# Battery placement



## Rsb1970 (Aug 14, 2019)

Would it be to much weight in the back of this boat with 2 battery’s down in that hole. That’s where I put the cranking battery. I need to figure out where to put the trolling motor battery.


----------



## 1960 yellowboat (Aug 15, 2019)

First thing I'd do is get that tree outta the boat!


----------



## Rsb1970 (Aug 15, 2019)

1960 yellowboat said:


> First thing I'd do is get that tree outta the boat!



LOL. It gives me some shade going down the river.


----------



## Vader809 (Nov 28, 2019)

Those pics only show one place to put the batteries. I'm sure there are plenty of other places in that boat. I have 3 batteries in the back of my 16' aluminium Crestliner. I have had them in other places also. Balance the key here. More pics please.


----------



## maintenanceguy (Nov 28, 2019)

what size is the boat?


----------



## LDUBS (Nov 29, 2019)

1960 yellowboat said:


> First thing I'd do is get that tree outta the boat!



I thought that was a big shallow water anchor! 
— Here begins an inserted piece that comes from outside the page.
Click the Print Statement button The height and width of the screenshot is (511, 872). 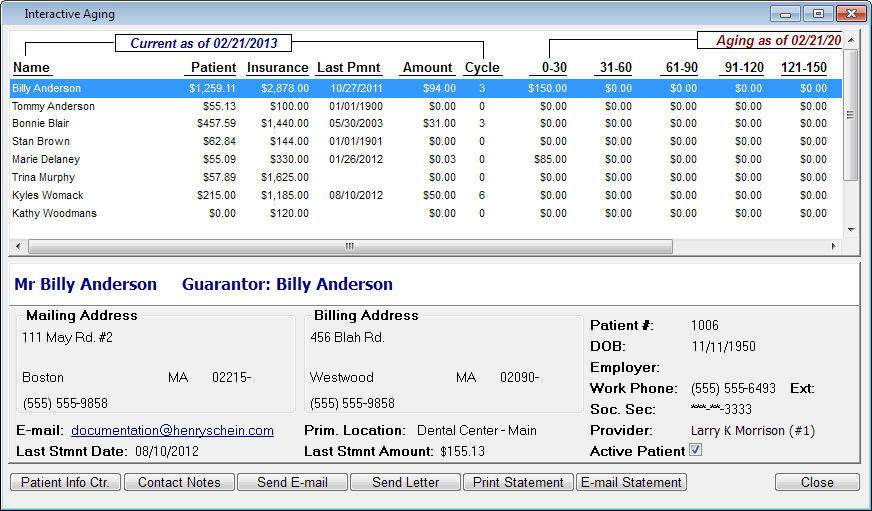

RSB1970, I'm envious of your shed.


----------



## Vader809 (Dec 2, 2019)

I too am envious of your boat shed.I wish I could put one up. Even though we don't have an allotment association, the township, Idiot's won't allow it. Except for themselves.


----------



## gnappi (Dec 11, 2019)

LDUBS said:


> 1960 yellowboat said:
> 
> 
> > First thing I'd do is get that tree outta the boat!
> ...



I thought it was some sort of improved "power pole" maybe a "Mega Power pole"


----------